Continuaron caminando. Les fue evidente que se estaban internando en una especie de ciudad cuando las formaciones rocosas en ruinas dieron paso a auténticos edificios de muchas plantas, complejas estructuras que sólo tras contemplarlas mucho rato se comenzaba a interpretar como algo no natural. Algunas de ellas habían caído y yacían en montañas de cascotes, otras teman grandes secciones derruidas que dejaban ver un interior horadado en cámaras irregulares y pasillos sin aparente orden.

Las calles marcianas no parecían rectas, eran más bien un fluir que recordaba al meandro de un río. En cada isla crecía una aguja esbelta o gruesa que se unía en las alturas por arcos de piedra.

Pero eso no era lo más extraño. En las plazas irregulares que se formaban en el converger de algunas calles había pozas circulares, pequeños corrales de mampuestos rocosos completamente atestados de cadáveres.
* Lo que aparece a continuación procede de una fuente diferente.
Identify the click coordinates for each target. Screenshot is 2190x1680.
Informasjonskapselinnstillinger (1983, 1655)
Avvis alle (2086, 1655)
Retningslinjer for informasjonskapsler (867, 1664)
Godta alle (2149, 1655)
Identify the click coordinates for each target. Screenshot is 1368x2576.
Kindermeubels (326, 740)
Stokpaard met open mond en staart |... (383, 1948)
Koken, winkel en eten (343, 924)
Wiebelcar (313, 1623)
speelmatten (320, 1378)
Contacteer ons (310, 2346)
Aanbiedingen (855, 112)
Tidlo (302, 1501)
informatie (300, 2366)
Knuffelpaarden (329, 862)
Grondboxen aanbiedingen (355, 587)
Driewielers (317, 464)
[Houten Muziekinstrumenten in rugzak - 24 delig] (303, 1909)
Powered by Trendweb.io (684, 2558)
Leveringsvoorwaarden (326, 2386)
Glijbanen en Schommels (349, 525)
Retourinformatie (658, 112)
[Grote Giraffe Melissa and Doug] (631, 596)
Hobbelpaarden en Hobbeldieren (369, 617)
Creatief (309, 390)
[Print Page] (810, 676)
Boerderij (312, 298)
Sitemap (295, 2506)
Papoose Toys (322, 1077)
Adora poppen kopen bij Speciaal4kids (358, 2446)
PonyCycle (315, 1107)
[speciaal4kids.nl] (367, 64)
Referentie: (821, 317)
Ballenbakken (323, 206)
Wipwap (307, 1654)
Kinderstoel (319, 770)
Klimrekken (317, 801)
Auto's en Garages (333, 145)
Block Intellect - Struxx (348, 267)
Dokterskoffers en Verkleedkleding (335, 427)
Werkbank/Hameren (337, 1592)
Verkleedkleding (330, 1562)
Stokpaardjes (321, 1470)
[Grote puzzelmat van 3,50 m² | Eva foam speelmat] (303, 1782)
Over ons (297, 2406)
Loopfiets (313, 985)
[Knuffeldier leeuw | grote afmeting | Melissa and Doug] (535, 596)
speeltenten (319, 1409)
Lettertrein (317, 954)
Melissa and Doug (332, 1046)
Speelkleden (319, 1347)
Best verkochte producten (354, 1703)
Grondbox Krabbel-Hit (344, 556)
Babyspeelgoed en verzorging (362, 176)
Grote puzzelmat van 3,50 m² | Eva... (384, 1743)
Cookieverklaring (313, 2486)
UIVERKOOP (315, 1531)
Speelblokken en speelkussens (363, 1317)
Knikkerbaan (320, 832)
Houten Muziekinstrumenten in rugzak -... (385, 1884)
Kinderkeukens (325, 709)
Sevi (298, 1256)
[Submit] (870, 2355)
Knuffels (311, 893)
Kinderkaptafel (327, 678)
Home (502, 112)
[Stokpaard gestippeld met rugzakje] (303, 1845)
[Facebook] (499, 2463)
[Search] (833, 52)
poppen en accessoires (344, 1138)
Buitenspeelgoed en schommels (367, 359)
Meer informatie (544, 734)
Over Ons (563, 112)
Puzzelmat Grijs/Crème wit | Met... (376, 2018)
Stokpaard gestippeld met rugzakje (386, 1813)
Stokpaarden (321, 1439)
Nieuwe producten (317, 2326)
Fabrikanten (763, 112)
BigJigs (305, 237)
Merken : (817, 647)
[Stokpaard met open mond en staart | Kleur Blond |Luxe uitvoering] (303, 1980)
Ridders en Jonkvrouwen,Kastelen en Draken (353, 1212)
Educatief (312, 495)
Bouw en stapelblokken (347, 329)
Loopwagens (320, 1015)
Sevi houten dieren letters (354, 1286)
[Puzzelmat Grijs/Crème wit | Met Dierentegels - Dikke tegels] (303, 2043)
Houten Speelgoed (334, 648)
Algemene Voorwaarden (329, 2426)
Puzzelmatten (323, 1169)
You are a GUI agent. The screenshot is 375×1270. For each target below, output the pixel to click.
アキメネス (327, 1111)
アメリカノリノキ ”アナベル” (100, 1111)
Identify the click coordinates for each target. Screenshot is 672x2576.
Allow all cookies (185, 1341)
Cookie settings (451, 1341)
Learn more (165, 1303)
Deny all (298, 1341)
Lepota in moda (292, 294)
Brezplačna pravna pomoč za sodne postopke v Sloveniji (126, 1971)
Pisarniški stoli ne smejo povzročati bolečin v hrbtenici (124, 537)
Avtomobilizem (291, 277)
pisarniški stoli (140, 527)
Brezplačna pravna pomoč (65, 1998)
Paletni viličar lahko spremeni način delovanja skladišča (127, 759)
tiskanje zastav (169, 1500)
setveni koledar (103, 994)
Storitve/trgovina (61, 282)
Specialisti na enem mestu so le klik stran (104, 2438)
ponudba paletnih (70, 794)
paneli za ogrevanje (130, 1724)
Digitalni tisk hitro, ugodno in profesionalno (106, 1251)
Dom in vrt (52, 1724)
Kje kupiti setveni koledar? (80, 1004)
En medio de aquellas tumbas circulares siempre había un grifo bulboso y metálico.

No había ningún detalle más, sólo los cadáveres, la placa grabada y el mazacote metálico que siempre tenía algunos grados más que el resto del ambiente. Había cientos, miles de cadáveres en esas condiciones.

Jenny formuló muchas preguntas, una larga lista que se le iba escribiendo en la memoria. No había respuesta para ninguna de ellas.

Desde que habían entrado en la ciudad ninguna de las dos había hablado. Comenzaban a estar pesadas y los pasos se hacían lentos.

– Tendríamos que explorar algún edificio volver con Luca. Por hoy basta.

– Sí.

Al volver una esquina desembocaron en una gran calle, casi recta, de treinta metros de ancho Al fondo se erguía un edificio muy grande, una cúpula abullonada rodeada por grandes columnas picoteadas de ventanas. Las agujas más altas perforaban la capa de nubes lo que significaba que medía más de cuatrocientos metros de altura. El edificio no estaba conectado con ningún otro, eso a parte de su enorme tamaño, lo hacía más singular aún.

– Pues si hay que explorar alguno, mejor que sea ese.

– ¿Has visto el tamaño que tiene? Tardaríamos meses.

Susana veía crecer aquella mole con cada paso, erguirse como un gigantesco interrogante delante justo de ella. El edificio tenía una coloración terrosa, igual que el resto de la ciudad, pero al ser más alto recogía mucha más luz y las partes superiores eran de un rojo profundo que decaía al bajar por los muros ciclópeos. Parecía que había sido pintado con sangre y que esta sólo había bastado para la parte superior chorreando hasta la más oscura.

También tenía muchas ventanas o bocas de caverna, pero su estado general era mejor que el del resto de la ciudad.

Caminaron durante media hora hasta llegar a su base. De cerca era indistinguible de una escarpada montaña. Lo rodearon buscando una abertura, algún medio de entrar en él.

La base medía tres kilómetros de circunferencia. Los recorrieron todos sin hallar una puerta. Lo que sí vieron fue gruesas tuberías de metal que recorrían el subsuelo convergiendo sobre el edificio. En los tramos que estaban al descubierto el metal tenía el mismo aspecto de la bulbosidad que habían hallado en los grifos. El tacto era cálido y Susana creyó percibir una lejana vibración al palparlo.

Detrás del edificio descubrieron que la ciudad decaía, desaparecían los edificios y el valle descendía un poco de nivel y se ampliaba en una gran planicie desprovista de edificios.

Claras carreteras irregulares, al estilo marciano, se extendían por la llanura salpicada de pequeños lagos y extensiones de liquen.

– Parecen…

– ¿Campos cultivados?

– Sí.

– Hay que tener cuidado con las analogías espontáneas. La mente y el ojo siempre trabajan buscando elementos reconocibles, pero hay que recordar que esto no es humano, ni siquiera es terrestre.

Susana permaneció un rato mirando aquella extensión plana. Las nubes se movían continuamente y había sutiles variaciones en los patrones de luz y sombra que llegaban al suelo. Era un espectáculo hipnótico.

– Creo que deberíamos volver… -dijo Jenny.

– Sí, quizá era un empeño excesivo explorar este mamotreto -murmuró Susana-. Ya volveremos. Tengo incógnitas para llenar varios libros.

– Trabajo de los arqueólogos, no para nosotros.

«Nuestro único trabajo debe ser sobrevivir» -pensó.